Blueprint Café – Dungeons & Dragons on the Thames

Written by Zeren Wilson on August 12th, 2010

“D&D? What, like that role-playing game?” - Diner next to me at Blueprint Café.

Jeremy Lee is a clever chap. Behind the stove at Blueprint Café since 1989, Head Chef since 1995, he quietly and confidently sends food out from the kitchen that is comfortably the pick of any of the D&D offerings around London, formerly Conran Restaurants, and sits prettily above the Design Museum in Shad Thames.

Glance out the window and there is The Thames. Slate grey, brooding. Pick up the mini-binoculars on the table and check out the bricks on Tower Bridge – it’s a cute touch.

Look at the menu and blink slowly – it looks like you’ve been whisked across the river to Farringdon and plonked in a seat at St John: Sardines on Toast, Smoked Eel, Crab Mayonnaise….comforting briskness to the menu, zero faff.

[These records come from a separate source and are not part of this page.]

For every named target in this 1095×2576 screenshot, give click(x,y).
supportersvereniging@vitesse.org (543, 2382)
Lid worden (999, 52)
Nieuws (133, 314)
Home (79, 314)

A fly-by early evening visit delivers the following:

Chilled Spinach and Courgette Soup - A bit blah. Chilling turns the volume down, this needed bolder seasoning. No matter, as Maldon and pepper grinder on the table nestled next to the binoculars, allows ad-hoc adjustment. Pleasant enough, chilled soup still feels cool on both levels.

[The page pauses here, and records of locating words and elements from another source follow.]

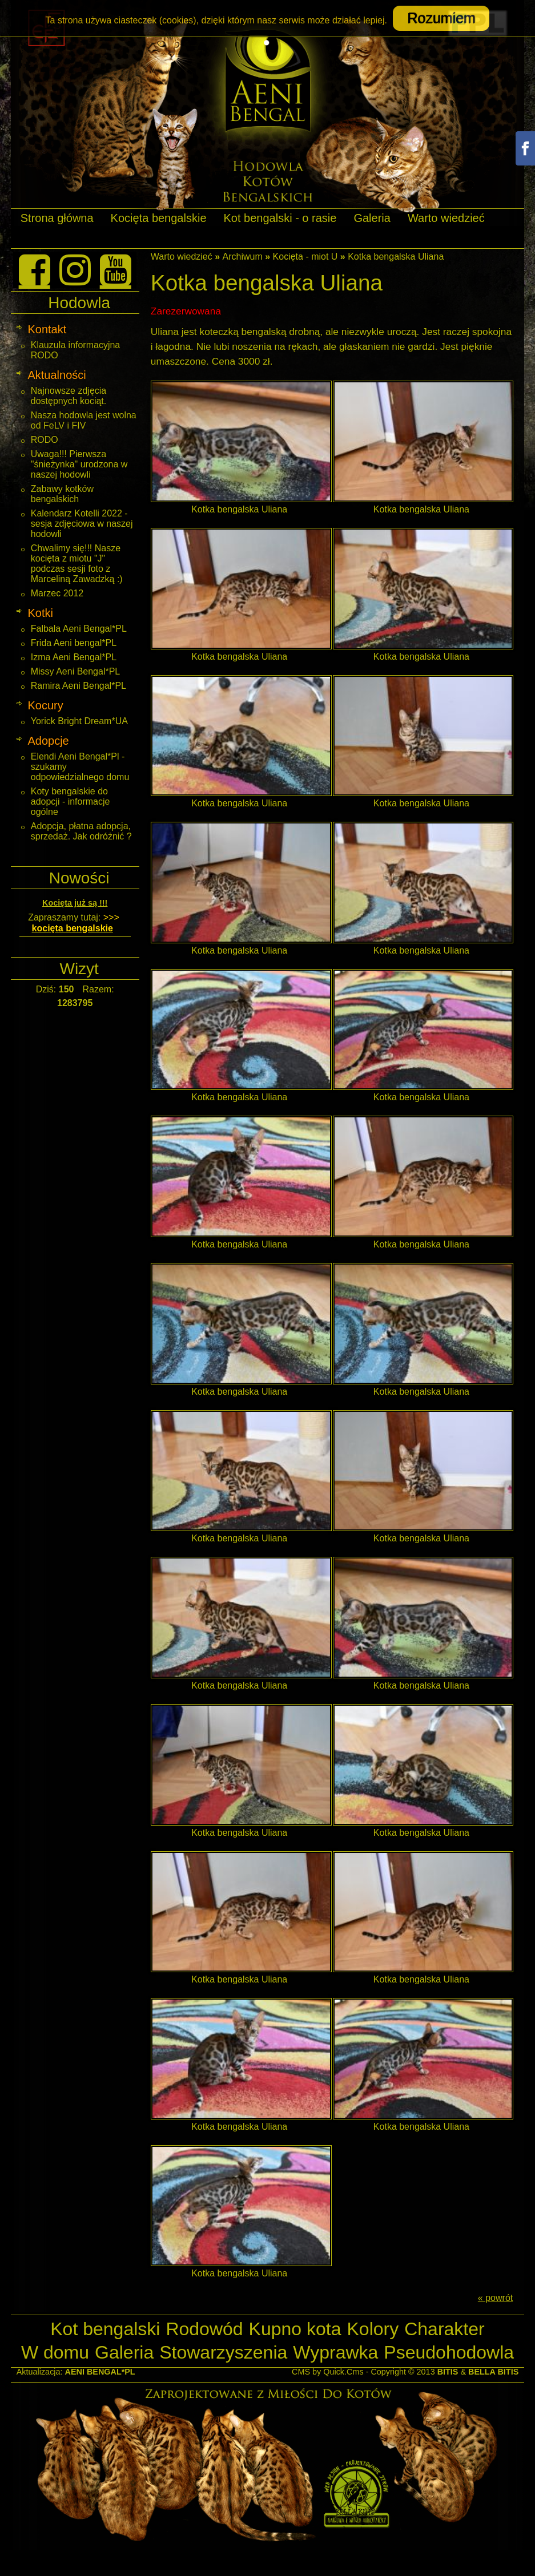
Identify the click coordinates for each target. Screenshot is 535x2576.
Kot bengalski (105, 2329)
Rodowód (204, 2329)
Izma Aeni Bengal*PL (73, 657)
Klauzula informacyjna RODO (75, 350)
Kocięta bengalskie (159, 218)
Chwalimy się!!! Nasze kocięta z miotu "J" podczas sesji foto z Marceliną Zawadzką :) (77, 563)
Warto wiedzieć (446, 218)
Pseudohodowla (449, 2352)
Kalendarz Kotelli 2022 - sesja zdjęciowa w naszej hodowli (82, 523)
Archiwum (243, 256)
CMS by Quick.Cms (328, 2371)
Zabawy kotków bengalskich (62, 494)
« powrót (495, 2298)
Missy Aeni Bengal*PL (75, 671)
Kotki (40, 613)
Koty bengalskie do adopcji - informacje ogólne (70, 801)
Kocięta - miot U (305, 256)
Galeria (371, 218)
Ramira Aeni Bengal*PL (78, 686)
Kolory (373, 2329)
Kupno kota (295, 2329)
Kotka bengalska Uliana (396, 256)
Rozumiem (441, 18)
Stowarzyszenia (223, 2352)
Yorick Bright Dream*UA (79, 721)
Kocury (45, 705)
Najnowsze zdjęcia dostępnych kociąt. (69, 396)
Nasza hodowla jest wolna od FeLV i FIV (83, 420)
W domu (55, 2352)
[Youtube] (115, 270)
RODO (44, 440)
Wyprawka (335, 2352)
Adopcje (48, 740)
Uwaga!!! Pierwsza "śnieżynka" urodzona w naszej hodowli (79, 464)
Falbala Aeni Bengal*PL (79, 628)
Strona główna (57, 218)
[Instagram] (75, 270)
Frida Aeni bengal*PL (73, 643)
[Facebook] (34, 270)
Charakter (444, 2329)
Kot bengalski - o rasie (280, 218)
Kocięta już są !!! (74, 902)
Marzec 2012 (57, 593)
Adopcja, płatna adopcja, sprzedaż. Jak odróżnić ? (81, 831)
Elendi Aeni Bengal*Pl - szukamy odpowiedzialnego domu (80, 767)
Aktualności (56, 375)
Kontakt (46, 329)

Crab Mayonnaise - Spankingly bright, freshly picked crab, and a devastating mayo that blasts most other imposters away. Unctuous, confident, no olive oil in sight, allowing the crab flavours to sing. I can feel the iodine slap of the sea with each mouthful – texture added by thin croutons to mound your crab/mayo combo onto. Bloody good.

Grilled Middlewhite, Borlotti beans, green sauce - Three strips of decadent pork, crisp layer of crackling, fiendishly layered with tasty fat, a punchy green sauce  charged with parsley, garlic, olive oil, lemon juice, artichoke. 

Lemon Posset - A slap in the face of zingy lemon, a creamy, chilled shot glass of a dessert that encapsulates summer.

Service is perky and enthusiastic, the charming Nathan gliding around the room and enthusing diners with his recommendations. He takes it in his stride when one of the diners gently enquires, “Is Middlewhite a fish?” No patronising, no St John-esque scariness for the unitiated, just soothing words and an arm round the shoulder.

It may be D&D London, it may be part of the sometimes hum-drum machine of London’s biggest restaurant group, but Blueprint just feels like its Jeremy’s gig, no concessions, no compromise. Other dishes sound grand, Lamb’s sweetbreads, Razor clams, Onglet steak, Cured sea trout, Skate. Seasonal British with a flourish.

The Dungeon remains in the Tower of London, and there’s not even a Dragon in the kitchen – all I can hear  is the gentle cooing coming from the kitchen, “daahling” this and “daahling” that, from Jeremy through the door. They’re having a good time in there. It shows in the food – I’m having a good time sitting here.

Design Museum

28 Shad Thames

London SE1 2YD

www.blueprintcafe.co.uk

£££? Starters £5-£8. Mains £12-18.00. Decent value for cooking at this level.